What the task requires: Please copy out the lines that run from the one containing "Viewport: 345px width, 1995px height." through the one containing "Action: (x=277, y=69)", including both of those lines and nothing else.

BEGIN Records for this task

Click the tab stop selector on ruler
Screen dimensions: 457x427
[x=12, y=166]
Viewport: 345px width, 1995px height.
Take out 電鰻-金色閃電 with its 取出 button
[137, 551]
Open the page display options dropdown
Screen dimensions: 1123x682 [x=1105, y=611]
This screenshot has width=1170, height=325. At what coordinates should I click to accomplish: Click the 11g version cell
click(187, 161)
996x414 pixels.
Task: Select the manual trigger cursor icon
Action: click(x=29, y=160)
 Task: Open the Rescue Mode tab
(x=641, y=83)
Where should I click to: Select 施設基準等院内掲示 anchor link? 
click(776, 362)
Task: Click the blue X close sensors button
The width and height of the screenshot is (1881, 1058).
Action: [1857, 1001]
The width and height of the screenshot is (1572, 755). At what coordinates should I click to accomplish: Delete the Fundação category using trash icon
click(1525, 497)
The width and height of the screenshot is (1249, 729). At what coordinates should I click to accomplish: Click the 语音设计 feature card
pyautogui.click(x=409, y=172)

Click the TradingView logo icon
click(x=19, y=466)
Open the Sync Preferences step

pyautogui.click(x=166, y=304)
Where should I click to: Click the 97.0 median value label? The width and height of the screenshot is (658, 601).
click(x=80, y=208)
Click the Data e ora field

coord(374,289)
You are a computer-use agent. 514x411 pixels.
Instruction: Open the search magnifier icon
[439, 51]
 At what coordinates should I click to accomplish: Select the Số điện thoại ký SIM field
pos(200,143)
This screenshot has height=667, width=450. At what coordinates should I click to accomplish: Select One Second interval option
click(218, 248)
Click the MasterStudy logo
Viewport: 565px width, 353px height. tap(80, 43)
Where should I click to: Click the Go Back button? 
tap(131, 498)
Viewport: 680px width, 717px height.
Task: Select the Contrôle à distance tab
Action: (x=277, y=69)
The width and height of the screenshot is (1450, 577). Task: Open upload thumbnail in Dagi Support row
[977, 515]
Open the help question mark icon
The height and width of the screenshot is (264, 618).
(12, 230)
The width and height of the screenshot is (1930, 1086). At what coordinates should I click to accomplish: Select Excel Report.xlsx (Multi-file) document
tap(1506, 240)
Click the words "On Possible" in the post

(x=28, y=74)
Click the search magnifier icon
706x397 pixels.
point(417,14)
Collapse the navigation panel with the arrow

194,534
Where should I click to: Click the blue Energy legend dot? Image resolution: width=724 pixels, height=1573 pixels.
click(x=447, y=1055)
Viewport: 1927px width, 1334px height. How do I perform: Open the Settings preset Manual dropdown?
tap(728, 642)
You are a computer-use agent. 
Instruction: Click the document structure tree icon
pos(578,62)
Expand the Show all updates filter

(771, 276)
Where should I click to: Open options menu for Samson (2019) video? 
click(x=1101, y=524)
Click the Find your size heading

END Records for this task

Solved exercise:
Viewport: 345px width, 1995px height.
Take out 電鰻-金色閃電 with its 取出 button
[137, 551]
Open the page display options dropdown
Screen dimensions: 1123x682 [x=1105, y=611]
This screenshot has width=1170, height=325. At what coordinates should I click to accomplish: Click the 11g version cell
click(187, 161)
996x414 pixels.
Task: Select the manual trigger cursor icon
Action: click(x=29, y=160)
 Task: Open the Rescue Mode tab
(x=641, y=83)
Where should I click to: Select 施設基準等院内掲示 anchor link? 
click(776, 362)
Task: Click the blue X close sensors button
The width and height of the screenshot is (1881, 1058).
Action: [1857, 1001]
The width and height of the screenshot is (1572, 755). At what coordinates should I click to accomplish: Delete the Fundação category using trash icon
click(1525, 497)
The width and height of the screenshot is (1249, 729). At what coordinates should I click to accomplish: Click the 语音设计 feature card
pyautogui.click(x=409, y=172)

Click the TradingView logo icon
click(x=19, y=466)
Open the Sync Preferences step

pyautogui.click(x=166, y=304)
Where should I click to: Click the 97.0 median value label? The width and height of the screenshot is (658, 601).
click(x=80, y=208)
Click the Data e ora field

coord(374,289)
You are a computer-use agent. 514x411 pixels.
Instruction: Open the search magnifier icon
[439, 51]
 At what coordinates should I click to accomplish: Select the Số điện thoại ký SIM field
pos(200,143)
This screenshot has height=667, width=450. At what coordinates should I click to accomplish: Select One Second interval option
click(218, 248)
Click the MasterStudy logo
Viewport: 565px width, 353px height. tap(80, 43)
Where should I click to: Click the Go Back button? 
tap(131, 498)
Viewport: 680px width, 717px height.
Task: Select the Contrôle à distance tab
Action: (x=277, y=69)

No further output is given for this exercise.